> **Ausgewählter Auszug**:

····················

Dass er nicht Christdemokrat wurde, liegt an der „68er-Sozialisation“ des damals 20-jährigen Studenten in linksradikalen K-Gruppen. Über diesen „fundamentalen politischen Irrtum“, wie Kretschmann auf seiner Homepage schreibt, landete er dann bei Umweltaktivisten. Er wurde Mitbegründer der Grünen in Baden-Württemberg und zog für sie 1980 in den Landtag. Seit 2002 steht er an der Spitze der Grünen-Fraktion. Dort agiert Kretschmann seitdem so sachkundig, dass ihm auch politische Gegner „landesväterliche Eigenschaften“ attestieren.

Das Ergebnis vom Sonntag wird ihm schon heute auch Sorgen machen: Wie können die Wahlkampfversprechungen umgesetzt werden? Gelingt eine elegante grün-rote Regierungsbildung? Können die Grünen beweisen, dass sie mit dem Ökokonservativen Kretschmann seriöse, bezahlbare Politik hinkriegen? Und das in allen Bereichen? Und ohne die Schuld an möglichen Problemen einem größeren Koalitionspartner in die Schuhe schieben zu können?

····················

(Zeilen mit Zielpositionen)
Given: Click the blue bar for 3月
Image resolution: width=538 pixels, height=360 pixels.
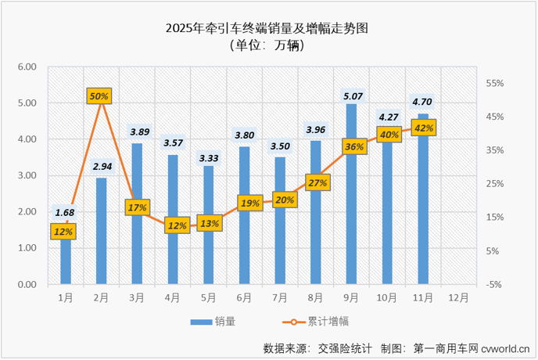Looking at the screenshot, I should [137, 235].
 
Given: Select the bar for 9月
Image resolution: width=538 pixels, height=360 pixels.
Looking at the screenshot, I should [351, 219].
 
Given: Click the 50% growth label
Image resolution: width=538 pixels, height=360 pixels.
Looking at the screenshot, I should [100, 95].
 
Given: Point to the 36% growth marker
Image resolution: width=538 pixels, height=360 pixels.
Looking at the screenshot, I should [354, 146].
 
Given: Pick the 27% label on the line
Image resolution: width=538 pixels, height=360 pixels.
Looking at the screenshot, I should [317, 182].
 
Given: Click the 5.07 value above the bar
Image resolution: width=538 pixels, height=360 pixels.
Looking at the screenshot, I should [351, 97].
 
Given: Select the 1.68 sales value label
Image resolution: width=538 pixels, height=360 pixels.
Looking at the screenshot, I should [65, 211].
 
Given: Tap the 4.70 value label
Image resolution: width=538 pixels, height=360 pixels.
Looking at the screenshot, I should [423, 102].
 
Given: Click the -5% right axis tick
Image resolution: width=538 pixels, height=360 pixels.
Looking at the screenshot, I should [493, 284].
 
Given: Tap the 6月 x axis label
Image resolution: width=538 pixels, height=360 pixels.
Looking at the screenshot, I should [244, 297].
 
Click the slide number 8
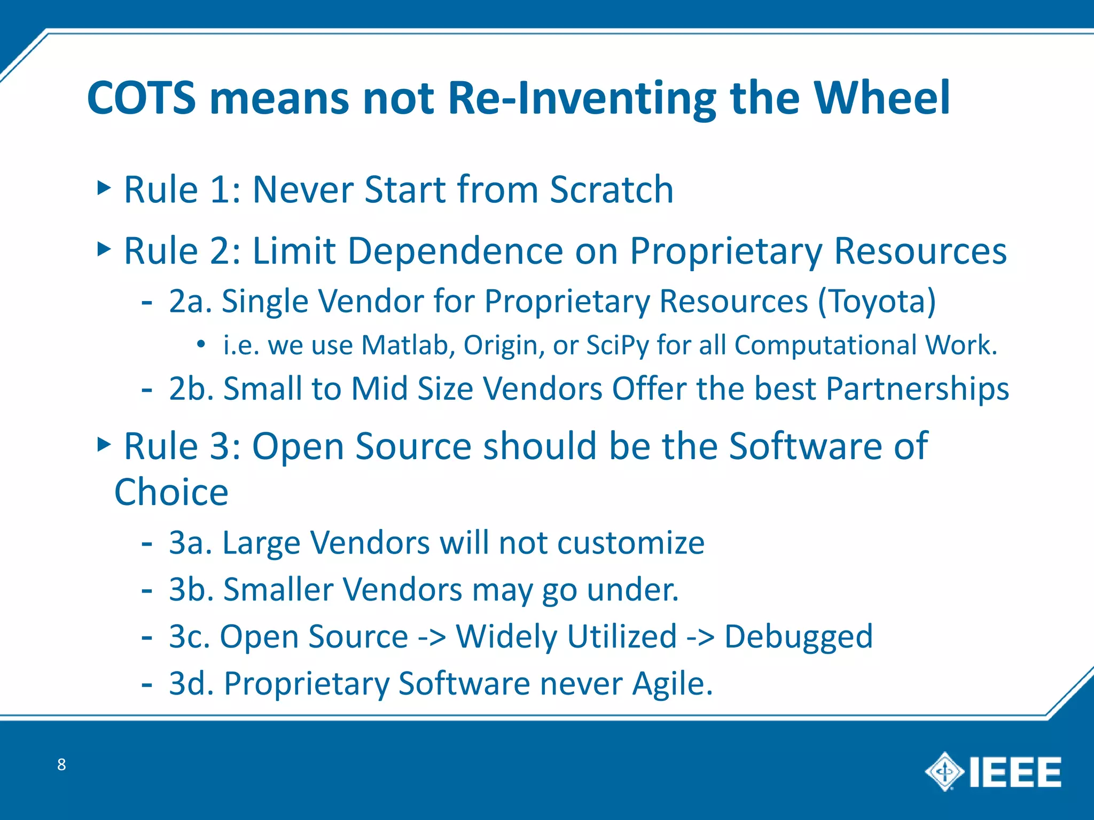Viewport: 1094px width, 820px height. [61, 764]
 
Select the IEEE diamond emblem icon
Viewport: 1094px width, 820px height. [944, 771]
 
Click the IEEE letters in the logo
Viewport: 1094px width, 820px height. [1015, 772]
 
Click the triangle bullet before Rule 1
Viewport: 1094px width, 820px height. [104, 187]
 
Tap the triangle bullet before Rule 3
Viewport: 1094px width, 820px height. [104, 444]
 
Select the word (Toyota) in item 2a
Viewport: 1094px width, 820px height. [877, 301]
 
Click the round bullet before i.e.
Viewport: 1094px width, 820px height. [200, 344]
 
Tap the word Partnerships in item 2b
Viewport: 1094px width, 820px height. [917, 389]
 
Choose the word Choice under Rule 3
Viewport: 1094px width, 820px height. [171, 492]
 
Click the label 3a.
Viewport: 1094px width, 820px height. [190, 543]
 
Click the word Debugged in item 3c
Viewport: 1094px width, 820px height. [798, 637]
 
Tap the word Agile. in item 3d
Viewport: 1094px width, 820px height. [673, 683]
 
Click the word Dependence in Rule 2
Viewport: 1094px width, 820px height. [456, 251]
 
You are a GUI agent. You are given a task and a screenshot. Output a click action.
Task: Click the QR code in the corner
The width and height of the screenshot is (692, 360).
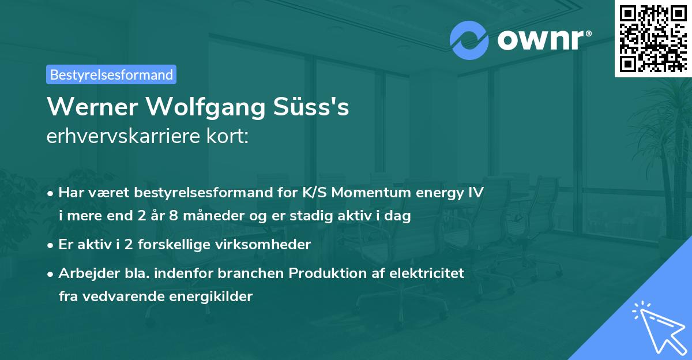[x=653, y=39]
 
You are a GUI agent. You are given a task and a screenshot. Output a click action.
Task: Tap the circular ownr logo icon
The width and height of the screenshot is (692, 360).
[x=469, y=40]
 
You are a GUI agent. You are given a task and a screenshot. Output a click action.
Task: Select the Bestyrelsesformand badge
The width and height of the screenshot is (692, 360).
[x=111, y=74]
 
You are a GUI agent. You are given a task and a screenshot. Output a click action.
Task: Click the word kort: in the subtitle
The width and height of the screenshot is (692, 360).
[x=228, y=137]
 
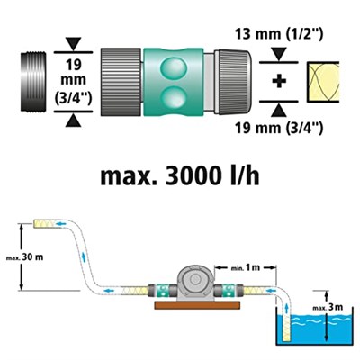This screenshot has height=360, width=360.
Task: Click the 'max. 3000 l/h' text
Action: [x=180, y=176]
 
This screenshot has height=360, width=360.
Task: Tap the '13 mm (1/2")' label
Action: [x=279, y=34]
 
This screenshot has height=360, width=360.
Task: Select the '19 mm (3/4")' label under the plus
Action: [x=279, y=129]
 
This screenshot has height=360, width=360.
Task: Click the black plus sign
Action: [x=279, y=82]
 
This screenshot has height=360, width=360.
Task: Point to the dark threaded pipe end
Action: [x=34, y=82]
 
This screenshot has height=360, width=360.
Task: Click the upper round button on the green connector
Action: [x=174, y=68]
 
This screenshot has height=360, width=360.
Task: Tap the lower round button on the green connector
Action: [x=174, y=96]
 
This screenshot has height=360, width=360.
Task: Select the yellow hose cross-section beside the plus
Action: [x=323, y=82]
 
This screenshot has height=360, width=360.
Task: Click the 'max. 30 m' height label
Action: [x=25, y=257]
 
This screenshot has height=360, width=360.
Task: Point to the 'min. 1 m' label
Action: [x=246, y=267]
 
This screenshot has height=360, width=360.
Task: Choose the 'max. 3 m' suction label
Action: [x=328, y=307]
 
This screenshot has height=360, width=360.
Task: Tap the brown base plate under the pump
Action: [x=197, y=305]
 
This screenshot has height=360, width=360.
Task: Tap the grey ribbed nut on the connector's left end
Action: [x=121, y=82]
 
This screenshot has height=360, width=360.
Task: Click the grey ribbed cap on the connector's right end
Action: [x=235, y=82]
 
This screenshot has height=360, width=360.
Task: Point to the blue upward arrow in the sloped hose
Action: [x=84, y=256]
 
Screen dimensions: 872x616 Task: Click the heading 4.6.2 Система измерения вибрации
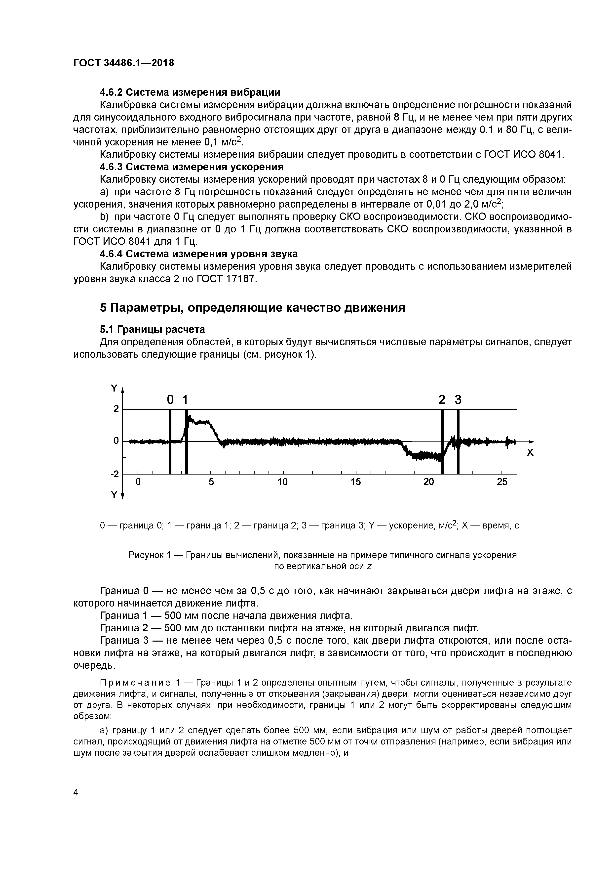coord(190,92)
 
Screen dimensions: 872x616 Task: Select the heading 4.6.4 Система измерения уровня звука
coord(198,254)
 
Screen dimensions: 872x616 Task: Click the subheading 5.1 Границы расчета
coord(152,329)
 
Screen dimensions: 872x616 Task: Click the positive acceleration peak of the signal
coord(190,417)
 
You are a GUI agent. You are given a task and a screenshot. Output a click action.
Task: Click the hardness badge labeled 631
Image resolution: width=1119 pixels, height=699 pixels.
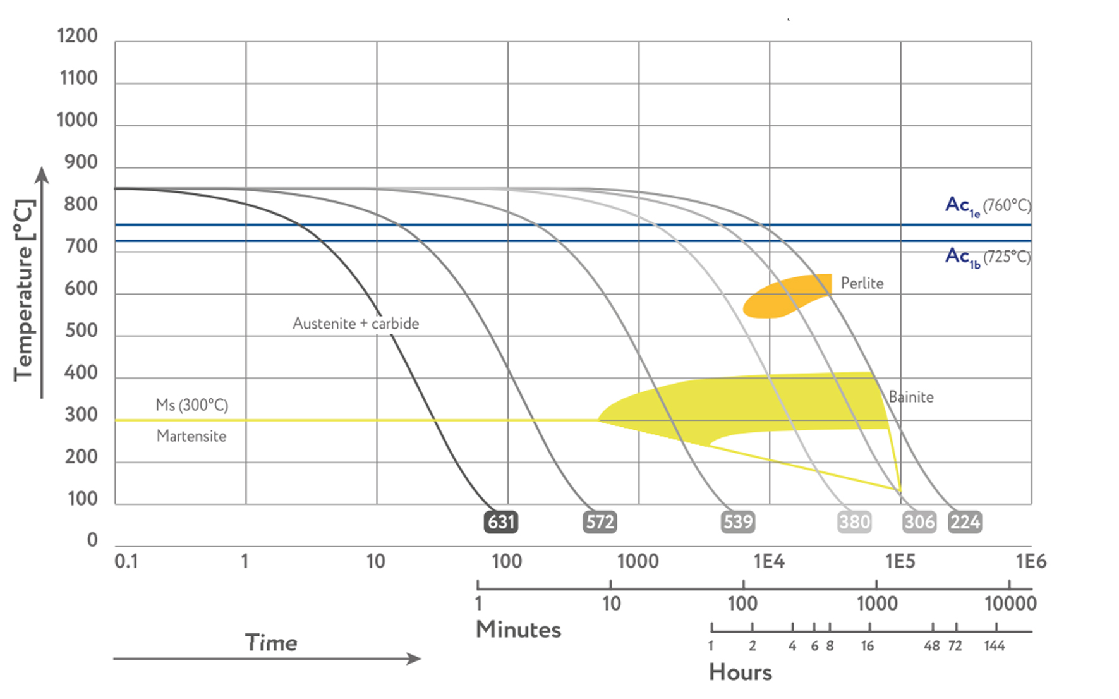(501, 522)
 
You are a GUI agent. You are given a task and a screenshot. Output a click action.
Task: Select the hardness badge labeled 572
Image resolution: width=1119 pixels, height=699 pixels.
(600, 522)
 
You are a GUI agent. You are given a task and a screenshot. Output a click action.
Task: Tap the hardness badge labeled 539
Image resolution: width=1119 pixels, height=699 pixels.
(738, 522)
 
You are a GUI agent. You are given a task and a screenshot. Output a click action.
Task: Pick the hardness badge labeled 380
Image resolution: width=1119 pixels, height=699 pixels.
(854, 522)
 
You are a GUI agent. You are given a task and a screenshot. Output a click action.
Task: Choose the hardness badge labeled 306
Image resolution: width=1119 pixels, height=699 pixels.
(919, 522)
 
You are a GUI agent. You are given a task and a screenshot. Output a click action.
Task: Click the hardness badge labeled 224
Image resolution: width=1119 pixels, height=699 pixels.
(965, 522)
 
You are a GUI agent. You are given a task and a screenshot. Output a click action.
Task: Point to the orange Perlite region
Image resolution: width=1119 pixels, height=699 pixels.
(783, 297)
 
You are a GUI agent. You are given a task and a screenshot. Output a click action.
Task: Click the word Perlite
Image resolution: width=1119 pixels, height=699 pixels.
(862, 283)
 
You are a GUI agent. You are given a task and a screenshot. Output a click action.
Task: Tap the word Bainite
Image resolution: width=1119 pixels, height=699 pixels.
(911, 397)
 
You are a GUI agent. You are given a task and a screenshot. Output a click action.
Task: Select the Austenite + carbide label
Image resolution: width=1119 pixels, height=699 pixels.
(356, 324)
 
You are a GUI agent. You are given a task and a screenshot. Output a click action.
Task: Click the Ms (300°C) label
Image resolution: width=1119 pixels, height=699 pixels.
(192, 405)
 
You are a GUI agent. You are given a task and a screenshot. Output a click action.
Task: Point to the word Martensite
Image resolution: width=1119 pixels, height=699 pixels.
(191, 436)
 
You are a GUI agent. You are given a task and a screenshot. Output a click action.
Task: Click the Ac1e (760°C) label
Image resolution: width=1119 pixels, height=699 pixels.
(988, 206)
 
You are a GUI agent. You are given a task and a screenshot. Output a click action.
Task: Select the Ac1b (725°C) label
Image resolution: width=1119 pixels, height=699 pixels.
(988, 257)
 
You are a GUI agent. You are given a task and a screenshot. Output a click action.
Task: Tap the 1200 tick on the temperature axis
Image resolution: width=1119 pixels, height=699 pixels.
(77, 36)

····················

> **Aufgabenstellung**:
Kopiere aus dem Auszug über Kretschmann den Wortlaut zwischen „Das Ergebnis vom“ und „schieben zu können?“, beide Stellen eingeschlossen.

> **Lösung**:
Das Ergebnis vom Sonntag wird ihm schon heute auch Sorgen machen: Wie können die Wahlkampfversprechungen umgesetzt werden? Gelingt eine elegante grün-rote Regierungsbildung? Können die Grünen beweisen, dass sie mit dem Ökokonservativen Kretschmann seriöse, bezahlbare Politik hinkriegen? Und das in allen Bereichen? Und ohne die Schuld an möglichen Problemen einem größeren Koalitionspartner in die Schuhe schieben zu können?